Over the last twenty-five years, Terrance Hayes has become one of our most exciting and innovative poets. He has also emerged as a perceptive and groundbreaking chronicler of contemporary poetry, with critical work appearing in publications ranging from Boston Review to The Baffler. His 2018 book on the poet Etheridge Knight, To Float in the Space Between, was a finalist for the National Book Critics Circle Award for criticism.

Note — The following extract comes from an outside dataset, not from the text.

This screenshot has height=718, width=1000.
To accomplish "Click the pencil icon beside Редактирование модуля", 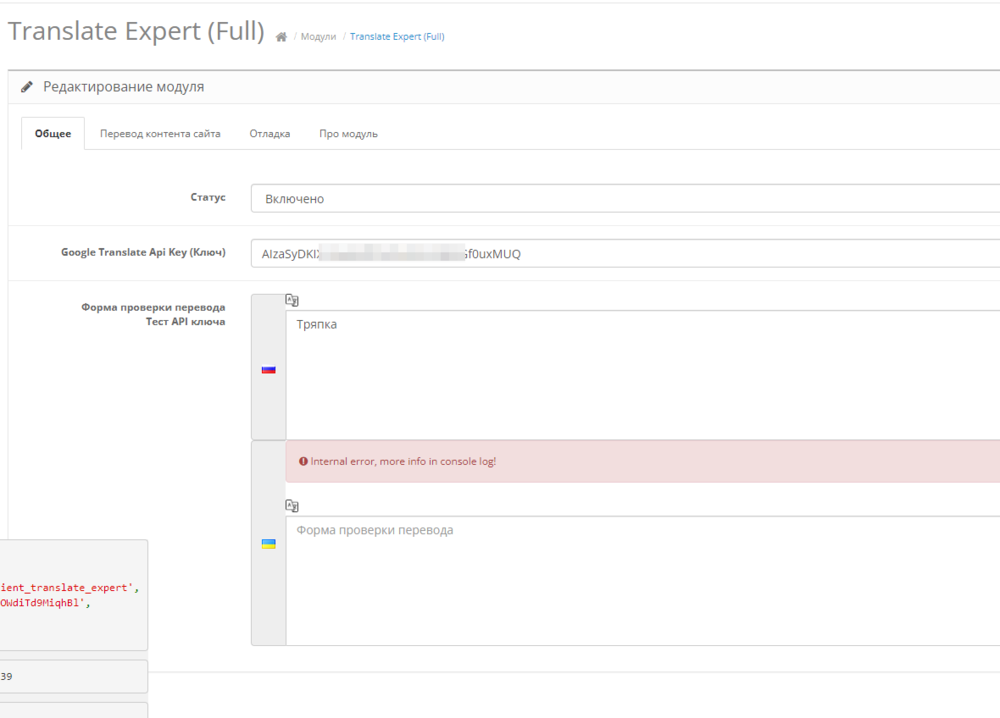I will (27, 87).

This collection of illustrated critical pieces maps Hayes’s personal, lyrical imagining of poetry, deconstructs the traditional book review, and argues that drawing can and should be as multidimensional and hybrid-minded as poetry making. It includes pieces about basketball and poetry; an essay that relates Gwendolyn Brooks to Toi Derricotte; an introduction to the work of Wanda Coleman; a book review and epistolary prose-poem hybrid titled “Letter to Yusef”; illustrated “card deck prose poem” pieces, including an homage to the poet Tim Seibles; selections from an illustrated biographical dictionary of poets of the past hundred years; and a suite of graphic sonnets. It closes with “Questions for Reflection on a Century of American Poetry,” Hayes’s Academy of American Poets Blaney Lecture on contemporary poetry and poetics.
These astonishing essays, illustrated by Hayes himself, establish the roots of his own poetic influences and reconstruct modes of poetic engagement, demonstrating what makes a poem both move and be moving and illustrating how drawing itself can be a kind of critical, poetic discourse.